**Information shown**
▬▬▬▬▬▬

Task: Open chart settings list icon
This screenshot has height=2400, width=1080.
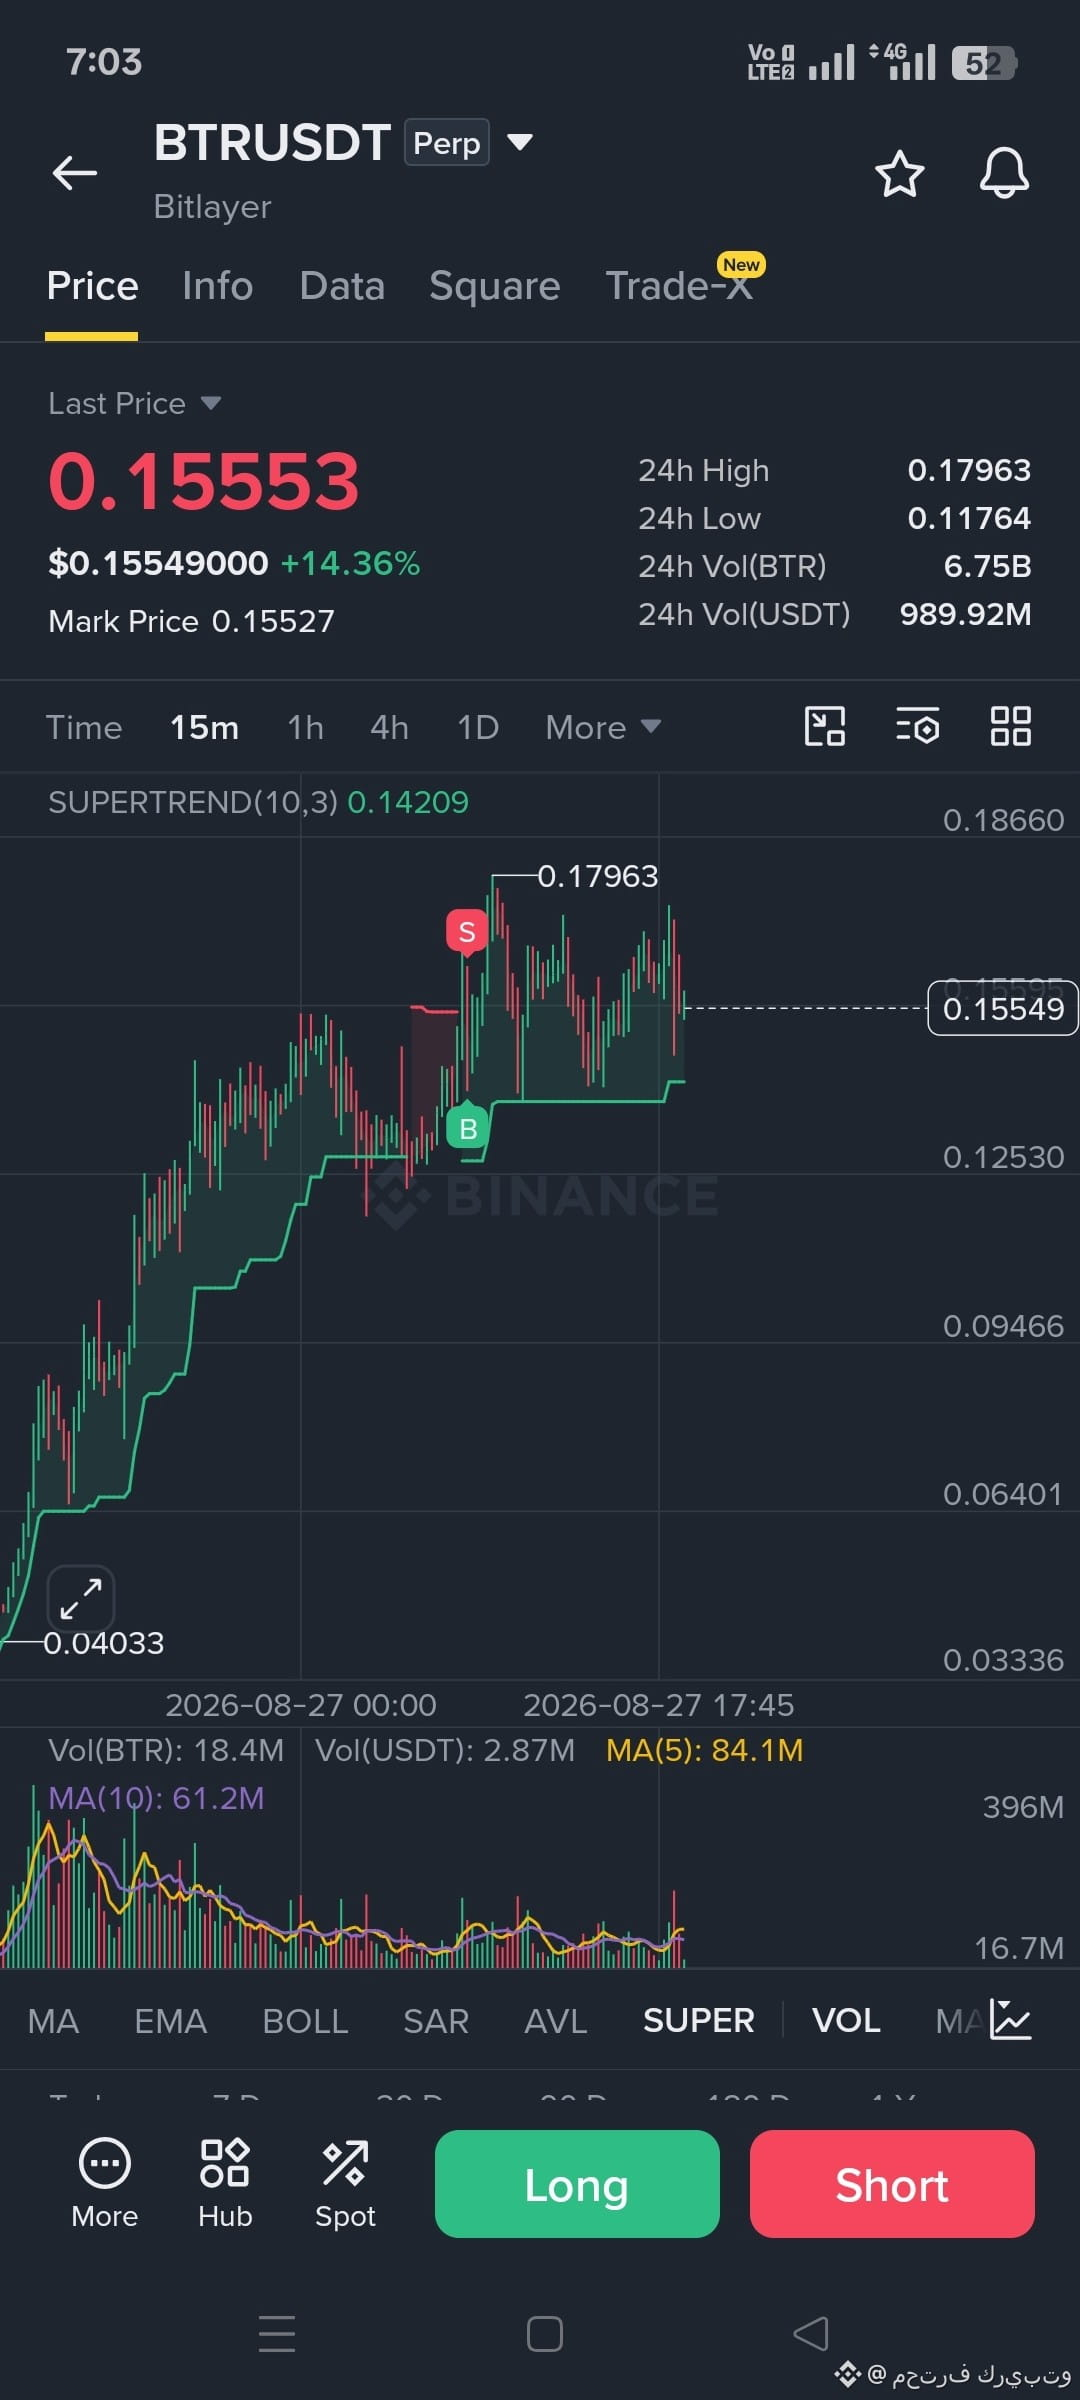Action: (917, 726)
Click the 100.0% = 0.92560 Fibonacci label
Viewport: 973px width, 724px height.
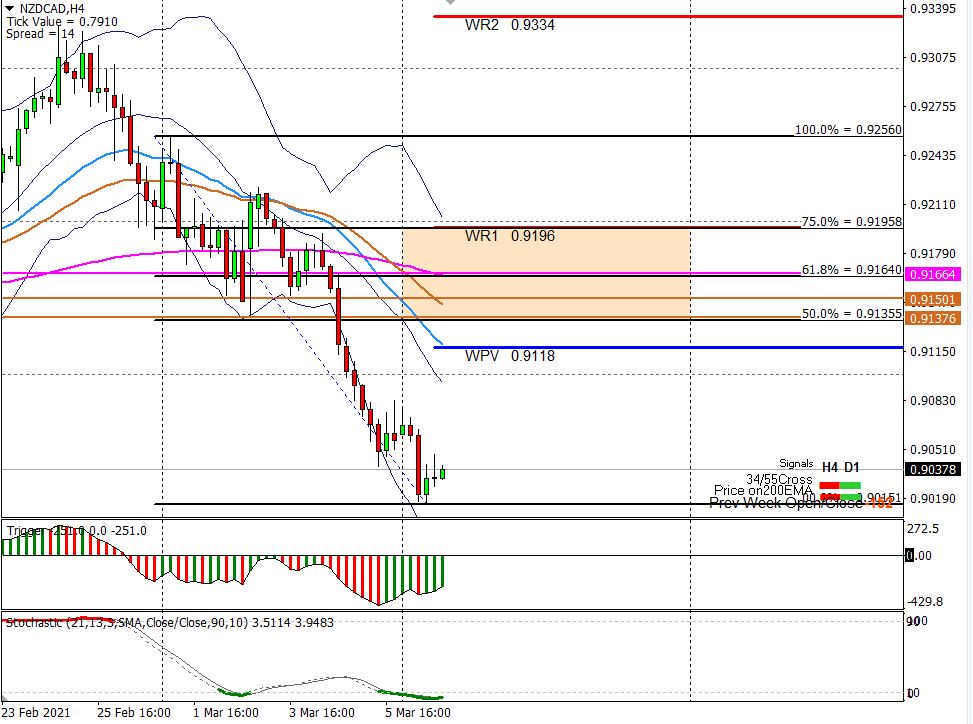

▬▬▬▬▬▬

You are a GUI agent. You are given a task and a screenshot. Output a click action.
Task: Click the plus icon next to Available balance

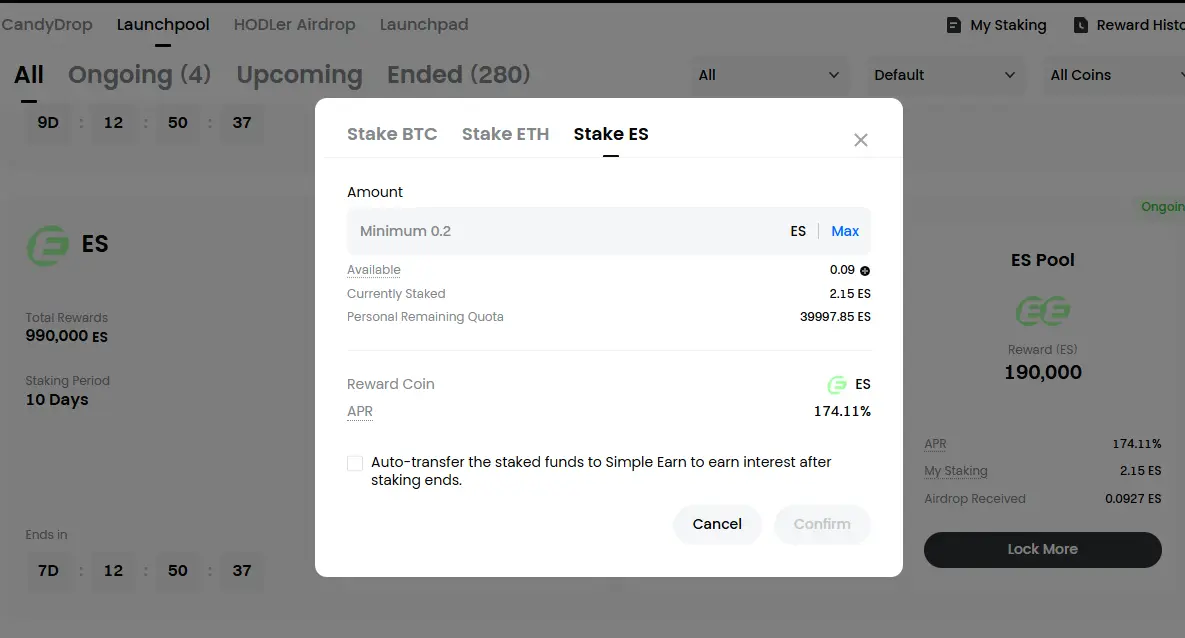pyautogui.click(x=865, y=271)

▬▬▬▬▬▬

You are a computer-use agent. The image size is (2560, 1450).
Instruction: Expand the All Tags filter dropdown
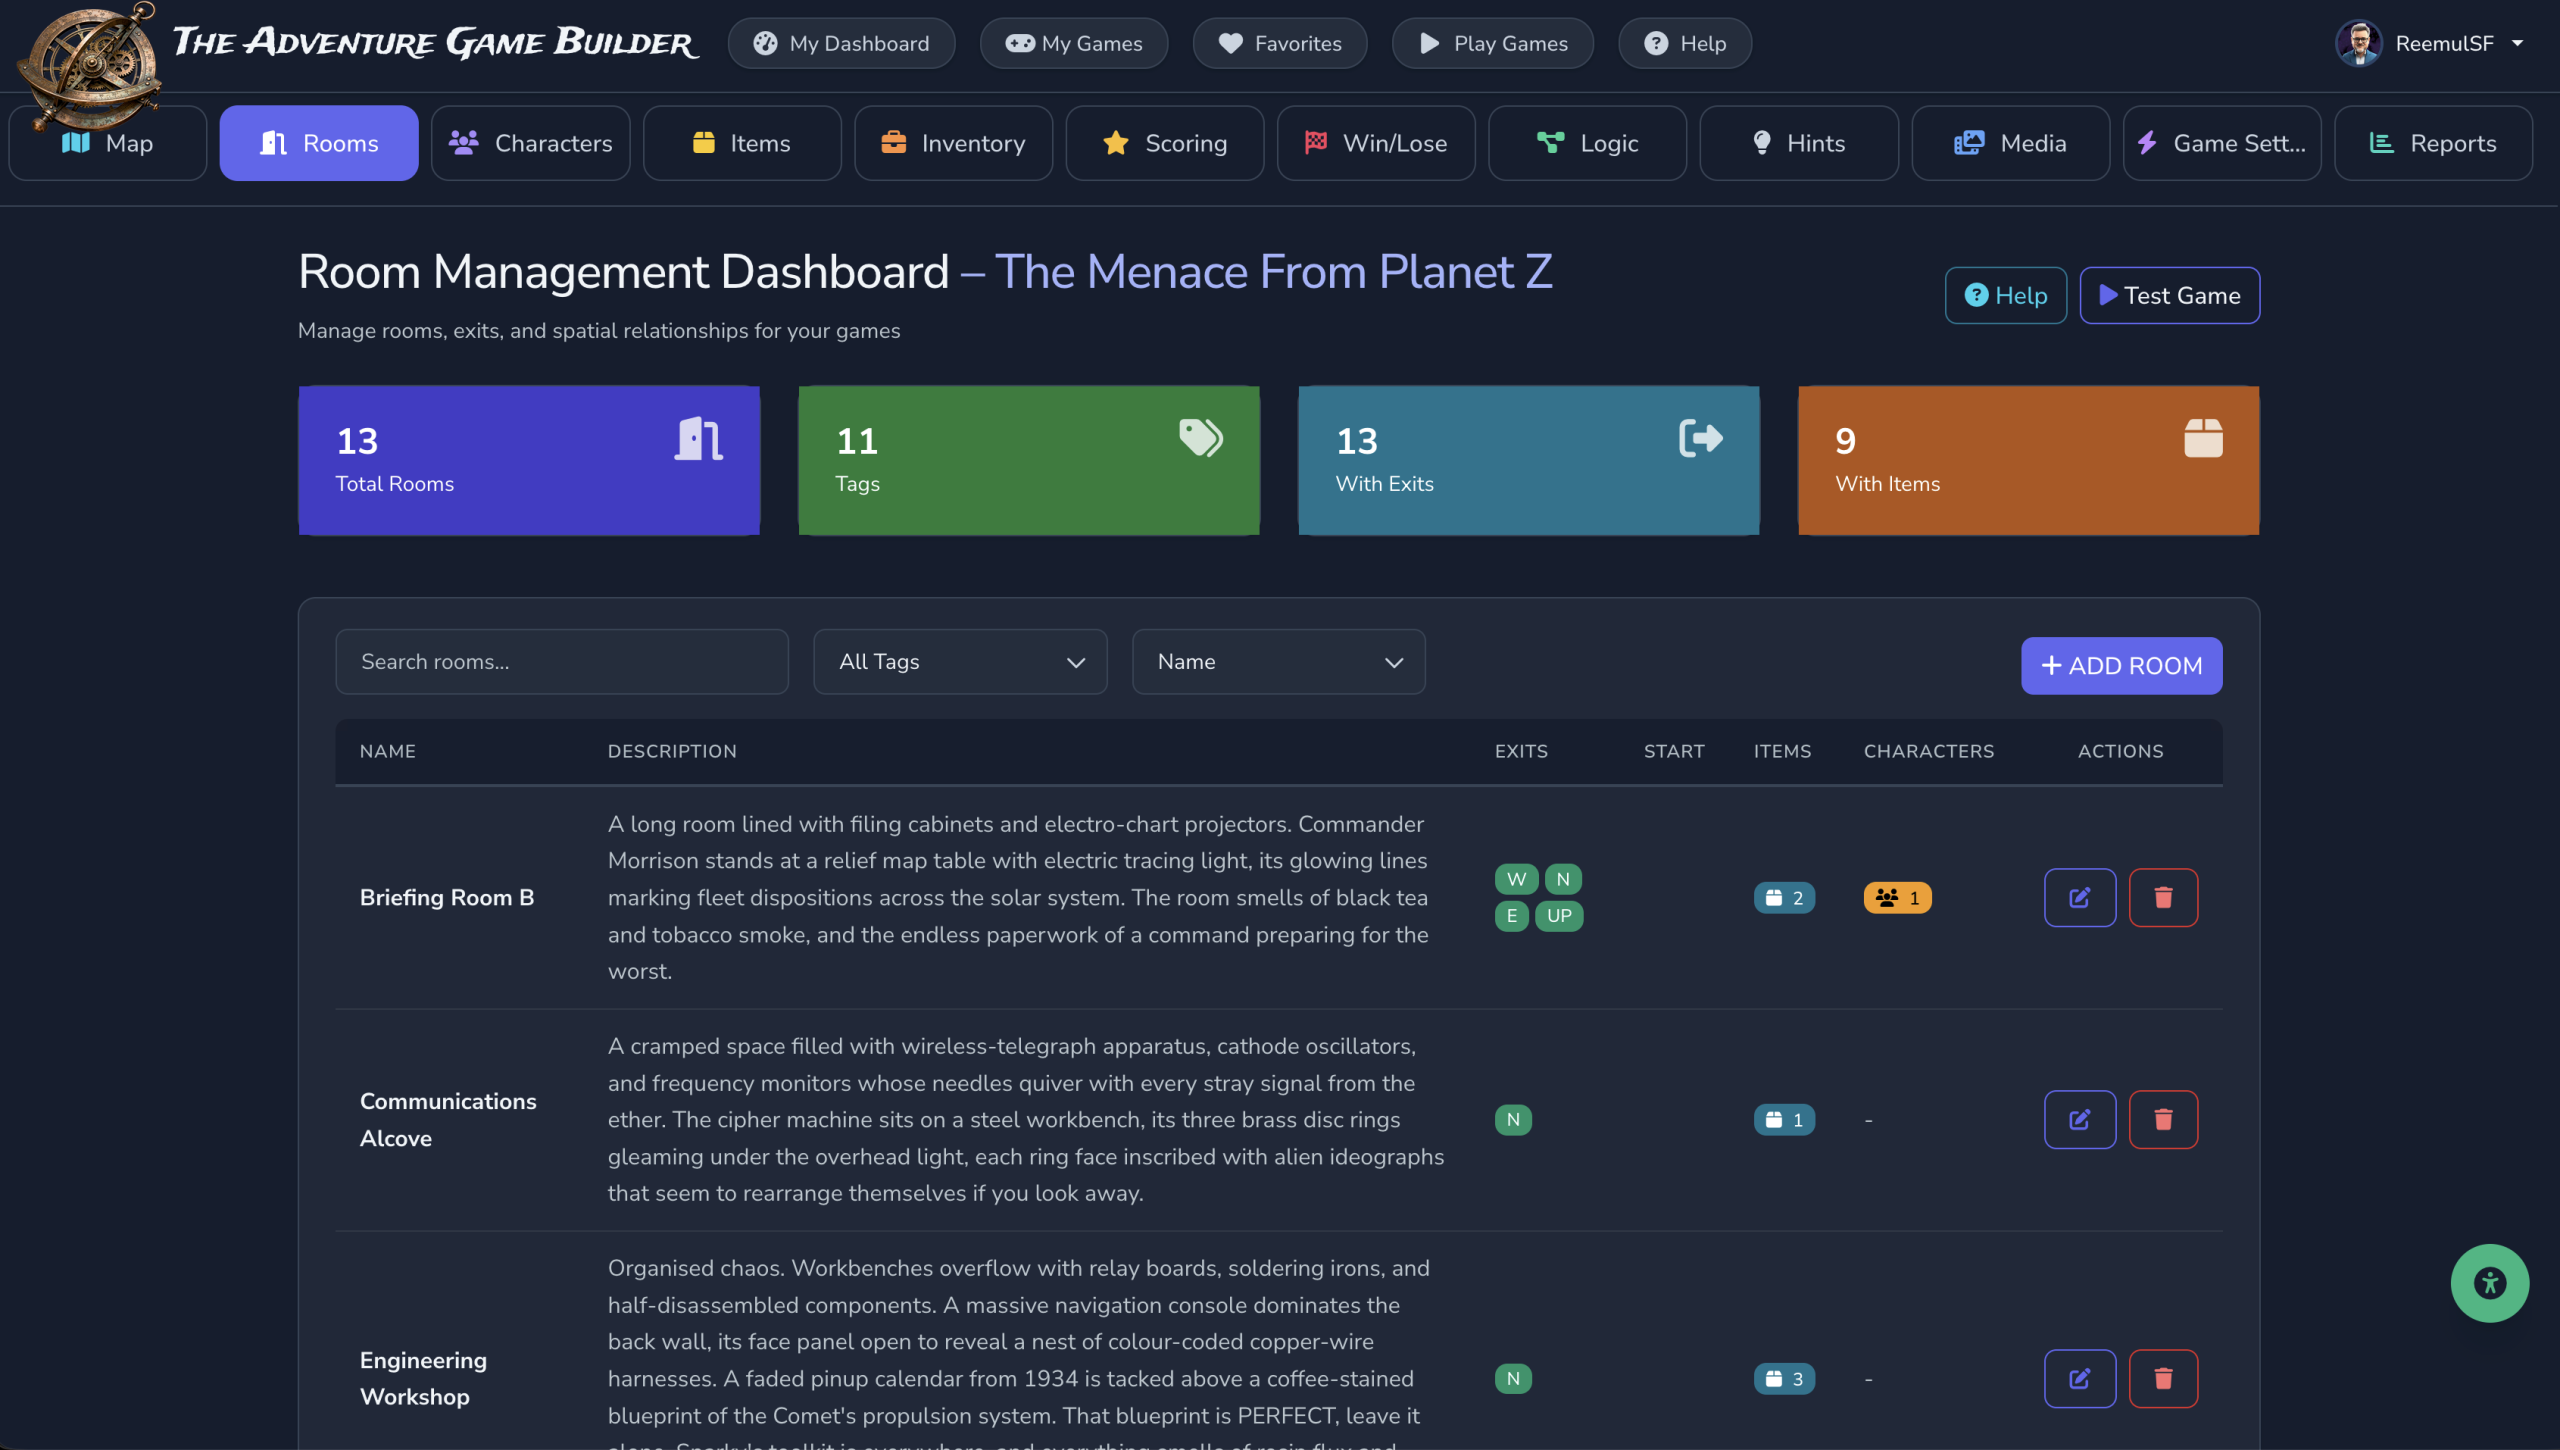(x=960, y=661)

▬▬▬▬▬▬

**What you need to do**
Output exactly the lines above, from the line with "Task: Open chart settings list icon" to the line with "Viewport: 973px width, 724px height.", both included; skip the pictures.

**Problem solution**
Task: Open chart settings list icon
This screenshot has height=2400, width=1080.
Action: (917, 726)
Click the 100.0% = 0.92560 Fibonacci label
Viewport: 973px width, 724px height.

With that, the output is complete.